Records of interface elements
------------------------------------------------
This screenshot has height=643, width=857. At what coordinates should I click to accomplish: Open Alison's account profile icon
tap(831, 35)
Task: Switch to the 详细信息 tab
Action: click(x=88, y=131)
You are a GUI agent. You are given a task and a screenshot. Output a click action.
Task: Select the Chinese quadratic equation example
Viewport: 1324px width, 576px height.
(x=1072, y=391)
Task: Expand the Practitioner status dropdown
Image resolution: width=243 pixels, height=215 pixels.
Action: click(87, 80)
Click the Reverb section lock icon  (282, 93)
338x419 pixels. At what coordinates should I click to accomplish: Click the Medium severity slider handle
------------------------------------------------
**TASK PROMPT**
Please arrange all of the data above as a JSON list of strings, one string per line, leaving out any blank lines.

**ANSWER FOR THE TASK**
[
  "This screenshot has height=643, width=857. At what coordinates should I click to accomplish: Open Alison's account profile icon",
  "tap(831, 35)",
  "Task: Switch to the 详细信息 tab",
  "Action: click(x=88, y=131)",
  "You are a GUI agent. You are given a task and a screenshot. Output a click action.",
  "Task: Select the Chinese quadratic equation example",
  "Viewport: 1324px width, 576px height.",
  "(x=1072, y=391)",
  "Task: Expand the Practitioner status dropdown",
  "Image resolution: width=243 pixels, height=215 pixels.",
  "Action: click(87, 80)",
  "Click the Reverb section lock icon  (282, 93)",
  "338x419 pixels. At what coordinates should I click to accomplish: Click the Medium severity slider handle"
]